We were certainly aware of them before entering the Comet Competition but didn’t fully grasp their very impressive scale and reach. Distribution isn’t a common go-to-market model for SaaS companies. Ingram Micro grew to their current size when the world needed to ship physical objects — computers, printers, software in boxes — in order to get technology products from vendors to their end customers. Their business is changing as the world moves increasingly to cloud-hosted solutions, changing the nature of selling hardware when customers no longer run on-prem data centers and software, when most vendors offer either SaaS solutions or make their products available through the AWS Marketplace or Microsoft AppSource.
Enter Michael Kenney, Ingram Micro’s Vice President; Strategy & Business Development. I’ve had the chance to speak to Michael a few times now, including a great self-isolated interview we did together as we’re preparing for the Comet Competition.
Michael started the Comet Competition because Ingram Micro has always done well in the big vendor space but recognized that the value proposition of helping early stage companies access the channel and grow through it could be more beneficial to both organizations. Michael’s background is in early stage tech companies, so he knows the ecosystem and dynamics well. The companies he worked for grew through distribution to grow to significant scale without having to hire hundreds of their own people, so he’s a real champion for this GTM model.
The first round of the Comet Competition was in 2017, run with venture capital and startup accelerator portfolio companies. In 2018 they expanded to run internationally in four countries, and in 2019 expanded even further to sixteen international winners out of over 4,000 entrants — putting Sensei Labs in the top 0.05% of startups globally.
Ingram has about 18,000 global resellers actively working with their SaaS portfolio, which is a big advantage for companies like ours working with them. COVID-19 has accelerated the adoption of digital collaboration technologies by every company in the world, making solutions like Conductor very attractive to those resellers.
That’s obviously part of the criteria for Comet winners, but we asked Michael for more definition around that so we could make sure we’re preparing appropriately. Ingram, Microsoft, and the other judges are looking at the feasibility of the business model, ability for the team to execute, their understanding of the competitive landscape, GTM strategy and growth expectations, and — maybe most importantly — are people buying the solution today and are they happy with it. We hit all of those in our Comet pitch and they were thrilled with our answers, particularly in terms of our Partner Program and partner-driven growth story. It certainly helps that we have very happy customers across five continents at some of the world’s biggest companies using Conductor to plan, manage, track, and deliver their most critical projects.

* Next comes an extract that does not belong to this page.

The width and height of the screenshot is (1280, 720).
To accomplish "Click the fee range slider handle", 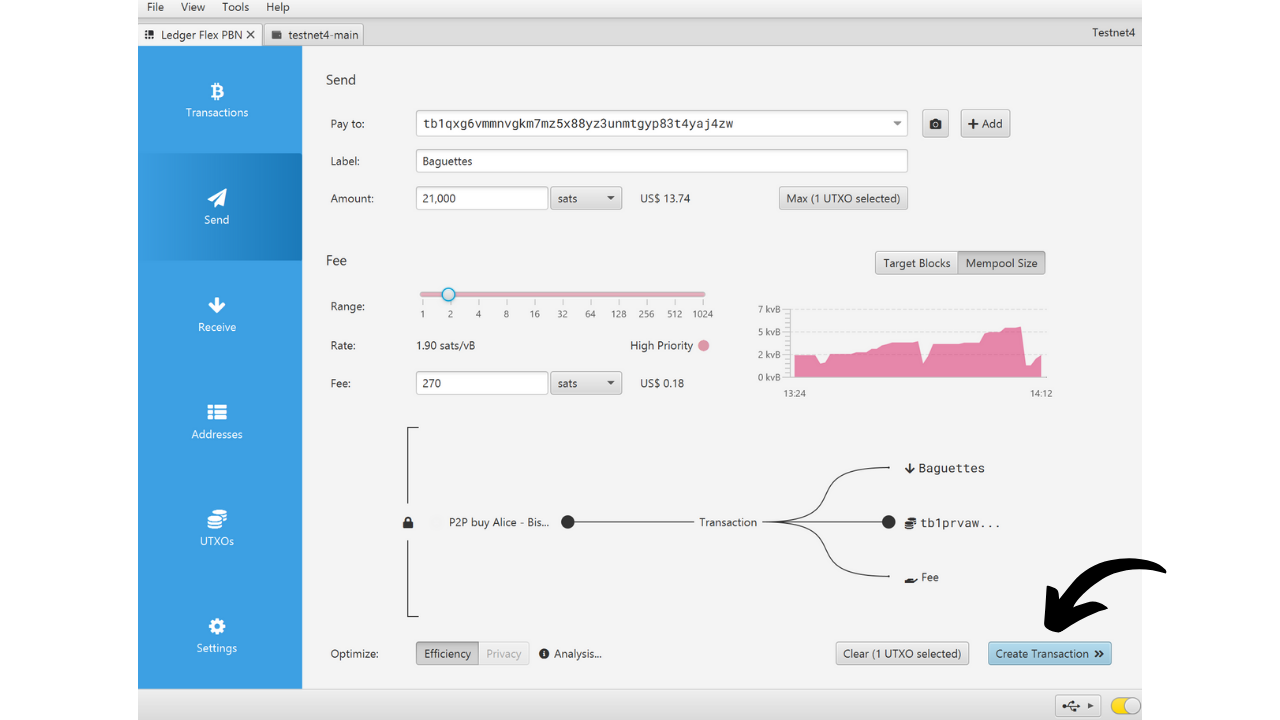I will 449,294.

And, of course, there’s always an intangible to the companies who win, as Michael hinted at near the end of our interview:
“That’s something that’s always hard to quantify and to qualify. Some entrepreneurs and some businesses have it. They know how to communicate it, they know how to get customers to understand it, and they know how to deliver a great experience. So I’d like to say that there’s always a fine criteria and it’s an easy process but ultimately it comes down to awesome entrepreneurs like yourself who quite frankly have it and we don’t know what it is right? But when you’re around enough people, when you’re around enough of these entrepreneurs – and we’re around a lot of people that have a lot of great solutions – but we’re also around people that clearly stand out head and shoulders above others and congratulations, you guys are there.”